• [WORK TASK A]: In the excerpt on the Igbos in Lagos, how did prominent Lagos Igbos finally leave the city?
• [WORK TASK B]: Reproduce the excerpt on the Igbos in Lagos from the words "Those who booed" through the words "opportunism and delirium.", substituting "professors" for "lecturers".

• [EXCERPTED TEXT]:
The pogrom was on in the north and Igbos were
being hounded and slaughtered indiscriminately .
Many of the Yoruba elite read opportunity into
the disturbances.. And Lagos, home to many
Igbos, convulsed with hatred for the Igbo.
Prominent Lagos Igbos went into hiding and
pondered their fate. Hunted like rabbits by death
squads , they soon relinquished the idea of
waiting out the storm in their holes and had to
sneak out of Lagos in darkness. Ordinary Igbos ,
free to flee, had thronged the motor parks and
taken the boos and jeers in their hurried steps.
Those who booed and jeered included not only
excited and ignorant motor park touts but also
shrewd covetous and perhaps envious civil
servants and lecturers who had eyes on positions
occupied by fleeing Igbos . A cocktail of sadism,
opportunism and delirium.

• [SUPPLIED INFORMATION]:

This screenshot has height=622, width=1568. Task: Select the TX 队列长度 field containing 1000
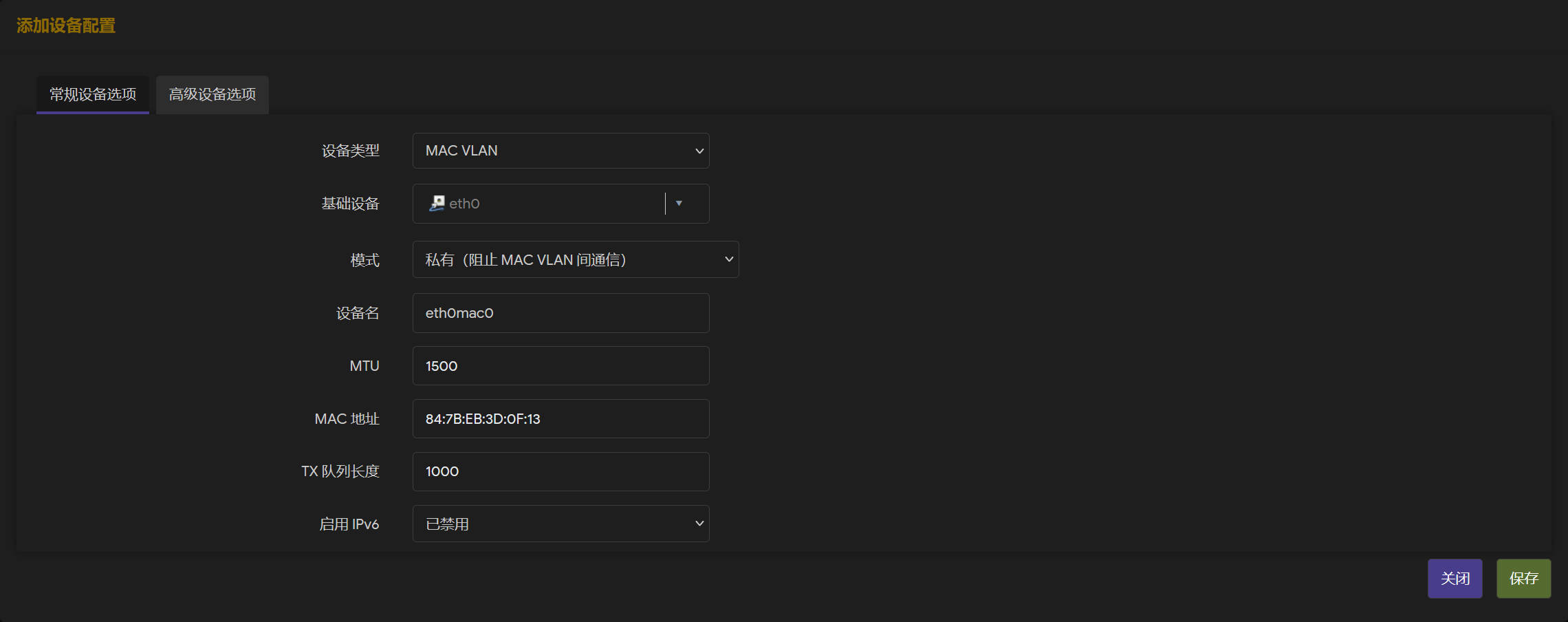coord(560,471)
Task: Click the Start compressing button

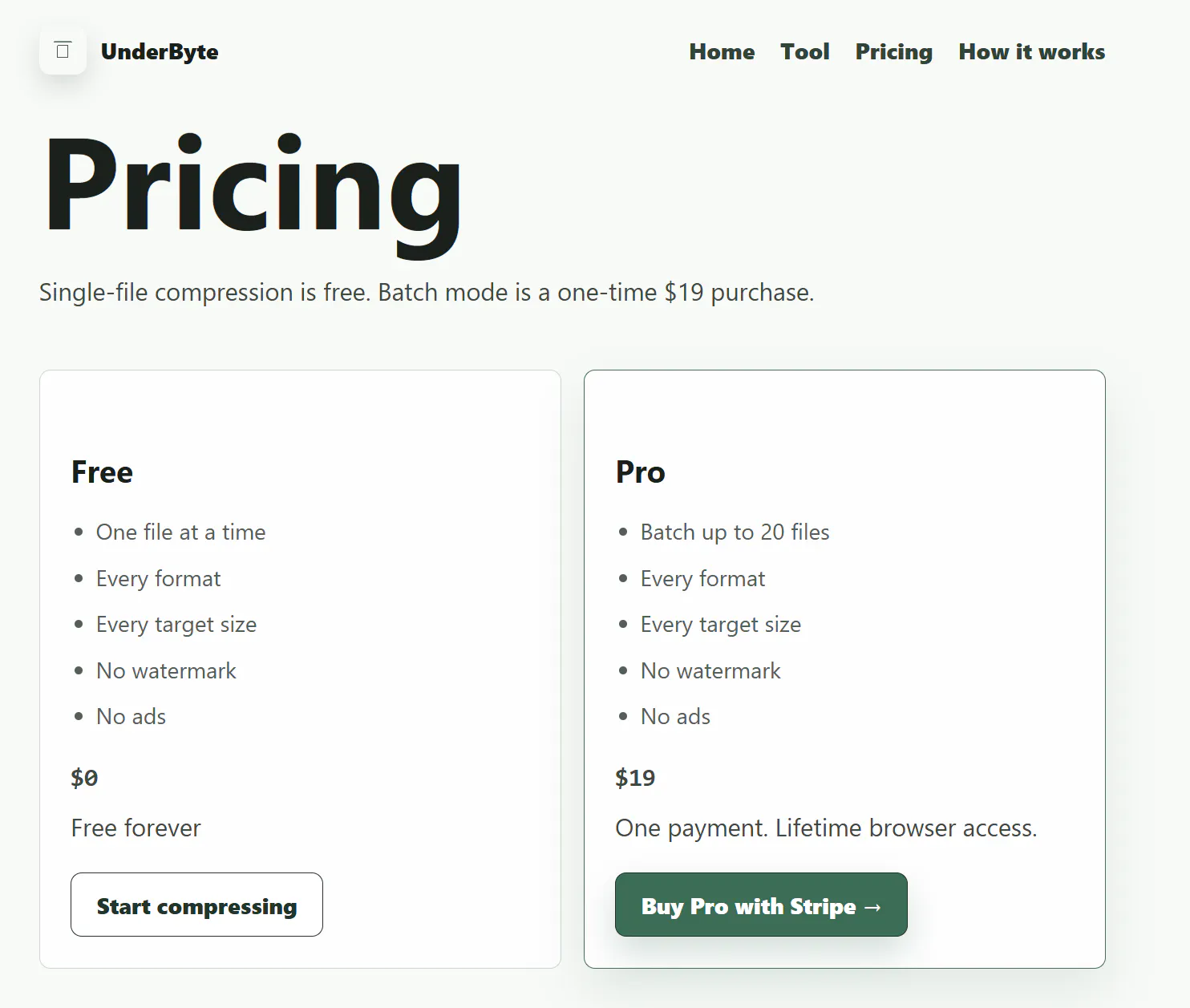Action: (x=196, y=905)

• [EXERCISE ANSWER A]: They sneaked out of Lagos in darkness.

• [EXERCISE ANSWER B]:
Those who booed and jeered included not only
excited and ignorant motor park touts but also
shrewd covetous and perhaps envious civil
servants and professors who had eyes on positions
occupied by fleeing Igbos . A cocktail of sadism,
opportunism and delirium.